Everyone’s selecting courses lately. My luck was particularly bad—couldn’t get a single general elective, and there were tons of courses that needed add-drop signatures…
So I made a small project with Each Chen. Actually, it’s brute-force course registration
Tools
- Kali Linux
- Burpsuite (comes with Kali)
Grab the Cookie
Open Burpsuite and intercept the POST requests from the school’s course registration system.
After our observation, every time the system performs a major action (add/drop courses), it issues a new cookie.
So you need to bake a fresh cookie after each course operation. Also, the header doesn’t change during registration. Even if there’s a content-length field, it doesn’t seem to matter. Experiments show that you can delete it directly and still register successfully.

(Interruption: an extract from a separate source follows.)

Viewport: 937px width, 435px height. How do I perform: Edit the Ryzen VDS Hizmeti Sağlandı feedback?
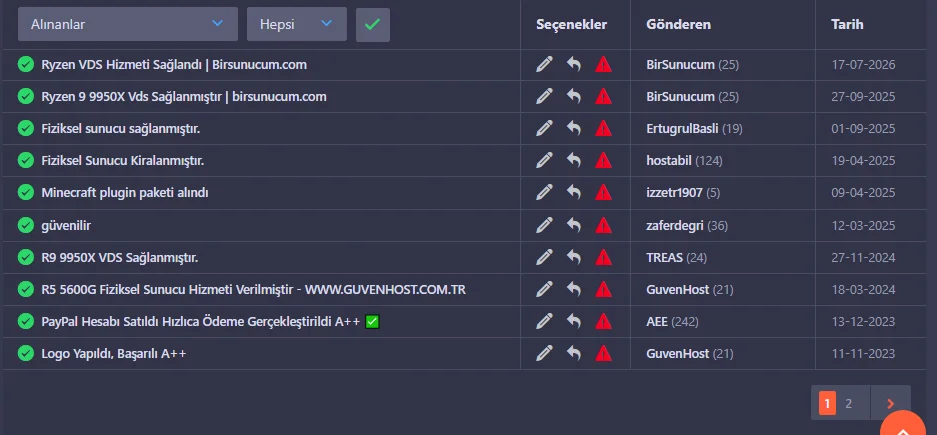(544, 64)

The intercepted POST for course registration looks like this:
POST /cofsys/plsql/enro_nomo3_dml HTTP/1.1
Host: cportal.nchu.edu.tw
Cookie: DONT STEAL MY COOKIE #Copy this one, don't steal my cookie
Content-Length: 42 #Length of the last line
Cache-Control: max-age=0
Sec-Ch-Ua: "Chromium";v="137", "Not/A)Brand";v="24"
Sec-Ch-Ua-Mobile: ?0
Sec-Ch-Ua-Platform: "Linux"
Accept-Language: en-US,en;q=0.9
Origin: https://cportal.nchu.edu.tw
Content-Type: application/x-www-form-urlencoded
Upgrade-Insecure-Requests: 1
User-Agent: Mozilla/5.0 (X11; Linux x86_64) AppleWebKit/537.36 (KHTML, like Gecko) Chrome/137.0.0.0 Safari/537.36
Accept: text/html,application/xhtml+xml,application/xml;q=0.9,image/avif,image/webp,image/apng,*/*;q=0.8,application/signed-exchange;v=b3;q=0.7
Sec-Fetch-Site: same-origin
Sec-Fetch-Mode: navigate
Sec-Fetch-User: ?1
Sec-Fetch-Dest: frame
Referer: https://cportal.nchu.edu.tw/cofsys/plsql/enro_nomo2_check
Accept-Encoding: gzip, deflate, br
Priority: u=0, i
Connection: keep-alive
p_stud_no=your_student_id&v_tick=1057847751891 #Your student ID first, then the course number
Next, copy the curl command and we’re ready to put it in the oven~
Bake the Cookie
The cookie is out, now put it in the oven. Paste what you copied into curl, write a Python script to send everything out, and you’re done!
Start the Heist!
Here I’ll get ChatGPT to help write it:
import requests
from concurrent.futures import ThreadPoolExecutor
cookies = {
Paste your cookie here
}
headers = {
Paste your headers here
}
data = {
'p_stud_no'='StudentID'
'v_tick'='Class Number' #Find it in the course registration system with F12
}
def send_request():
try:
response = requests.post(
'https://cportal.nchu.edu.tw/cofsys/plsql/enro_nomo3_dml',
headers=headers,
cookies=cookies,
data=data
)
print(f'Status: {response.status_code}, Length: {len(response.text)}')
except Exception as e:
print(f'Error: {e}')
# Set maximum 5 concurrent threads
with ThreadPoolExecutor(max_workers=5) as executor:
# Send 10 requests
futures = [executor.submit(send_request) for _ in range(10)]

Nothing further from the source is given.